*** Opening of Records for processing ***

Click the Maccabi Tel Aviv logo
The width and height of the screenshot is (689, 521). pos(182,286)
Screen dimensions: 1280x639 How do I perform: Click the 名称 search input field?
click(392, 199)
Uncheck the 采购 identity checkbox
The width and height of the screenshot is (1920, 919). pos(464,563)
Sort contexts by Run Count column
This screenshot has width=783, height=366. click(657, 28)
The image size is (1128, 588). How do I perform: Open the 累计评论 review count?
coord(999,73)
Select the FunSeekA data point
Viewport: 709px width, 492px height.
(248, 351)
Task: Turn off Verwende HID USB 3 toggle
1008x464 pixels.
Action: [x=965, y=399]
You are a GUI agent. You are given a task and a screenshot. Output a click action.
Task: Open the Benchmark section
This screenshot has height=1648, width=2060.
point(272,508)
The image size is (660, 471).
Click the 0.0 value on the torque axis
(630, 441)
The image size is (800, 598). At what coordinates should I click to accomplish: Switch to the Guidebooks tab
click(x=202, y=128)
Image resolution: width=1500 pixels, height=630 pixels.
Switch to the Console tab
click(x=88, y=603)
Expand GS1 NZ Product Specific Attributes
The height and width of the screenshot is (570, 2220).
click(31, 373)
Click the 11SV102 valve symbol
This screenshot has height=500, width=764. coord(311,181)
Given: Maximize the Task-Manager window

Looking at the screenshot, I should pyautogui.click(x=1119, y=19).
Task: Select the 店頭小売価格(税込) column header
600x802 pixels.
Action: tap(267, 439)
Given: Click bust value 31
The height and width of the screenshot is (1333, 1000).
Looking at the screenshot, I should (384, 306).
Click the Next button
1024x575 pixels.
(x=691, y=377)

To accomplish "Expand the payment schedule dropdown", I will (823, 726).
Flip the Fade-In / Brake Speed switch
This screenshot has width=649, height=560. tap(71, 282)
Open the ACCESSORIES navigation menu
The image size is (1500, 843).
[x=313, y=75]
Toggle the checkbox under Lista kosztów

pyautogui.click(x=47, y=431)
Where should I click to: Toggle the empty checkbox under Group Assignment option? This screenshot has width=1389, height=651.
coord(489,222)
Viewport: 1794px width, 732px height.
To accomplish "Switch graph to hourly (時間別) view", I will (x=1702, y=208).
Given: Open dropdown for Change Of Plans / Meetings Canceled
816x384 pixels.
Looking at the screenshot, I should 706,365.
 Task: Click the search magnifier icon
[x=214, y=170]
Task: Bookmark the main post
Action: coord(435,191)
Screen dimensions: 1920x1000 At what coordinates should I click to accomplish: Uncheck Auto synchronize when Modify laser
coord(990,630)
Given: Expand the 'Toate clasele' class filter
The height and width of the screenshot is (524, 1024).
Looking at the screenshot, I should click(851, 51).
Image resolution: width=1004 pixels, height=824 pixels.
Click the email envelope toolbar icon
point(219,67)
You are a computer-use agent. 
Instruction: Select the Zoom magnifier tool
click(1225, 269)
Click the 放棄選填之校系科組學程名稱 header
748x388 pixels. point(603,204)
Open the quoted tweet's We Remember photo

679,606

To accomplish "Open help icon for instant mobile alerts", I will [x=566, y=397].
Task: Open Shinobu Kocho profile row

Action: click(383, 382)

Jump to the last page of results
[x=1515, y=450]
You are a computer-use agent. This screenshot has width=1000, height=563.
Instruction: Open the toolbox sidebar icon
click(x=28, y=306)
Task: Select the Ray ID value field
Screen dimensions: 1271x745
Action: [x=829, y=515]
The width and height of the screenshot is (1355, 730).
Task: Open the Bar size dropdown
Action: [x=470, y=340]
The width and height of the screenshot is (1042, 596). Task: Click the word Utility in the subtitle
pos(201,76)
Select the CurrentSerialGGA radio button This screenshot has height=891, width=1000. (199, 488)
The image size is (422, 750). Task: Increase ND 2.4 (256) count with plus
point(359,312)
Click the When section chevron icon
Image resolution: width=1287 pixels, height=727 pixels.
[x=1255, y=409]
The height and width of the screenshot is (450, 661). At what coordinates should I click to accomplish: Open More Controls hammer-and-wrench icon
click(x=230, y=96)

*** Close of Records for processing ***

Could you state how many lines above include the word "will"? Reply with that number alone.

3